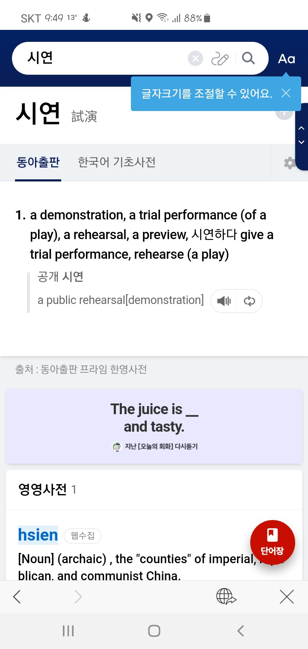Play pronunciation audio for example sentence
Viewport: 308px width, 649px height.
click(224, 301)
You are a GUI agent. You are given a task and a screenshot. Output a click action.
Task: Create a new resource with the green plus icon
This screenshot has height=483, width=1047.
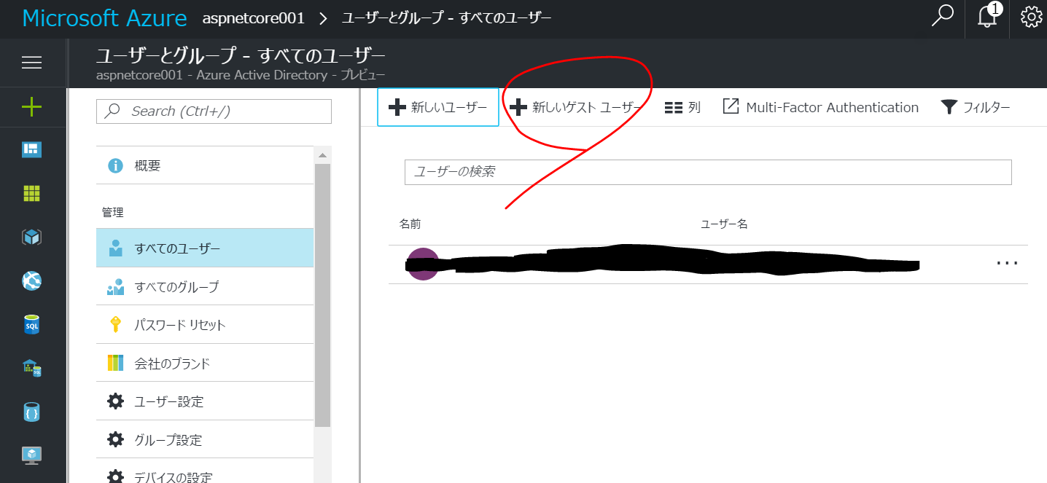32,106
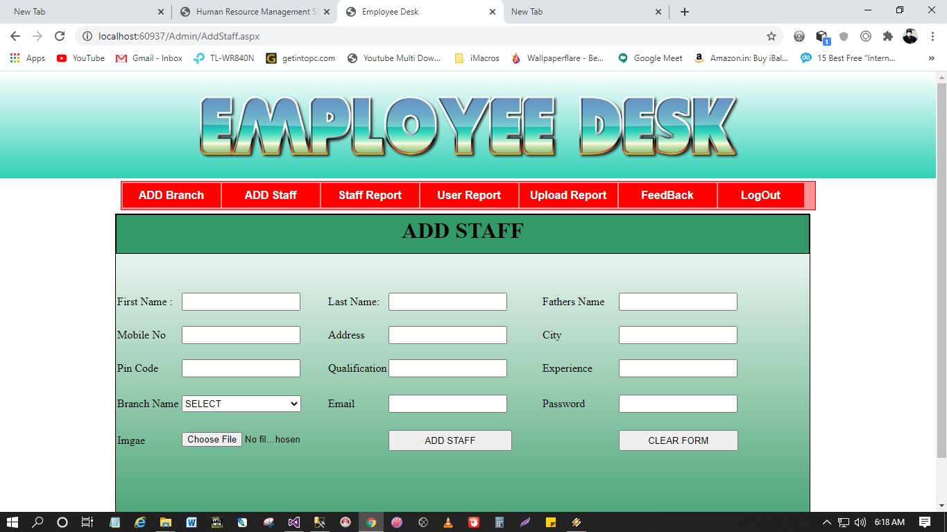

> _YOUR TASK_: Please count the lines above that contain the word "screenshot", and reply with only that number.

> _ANSWER FOR THE TASK_: 2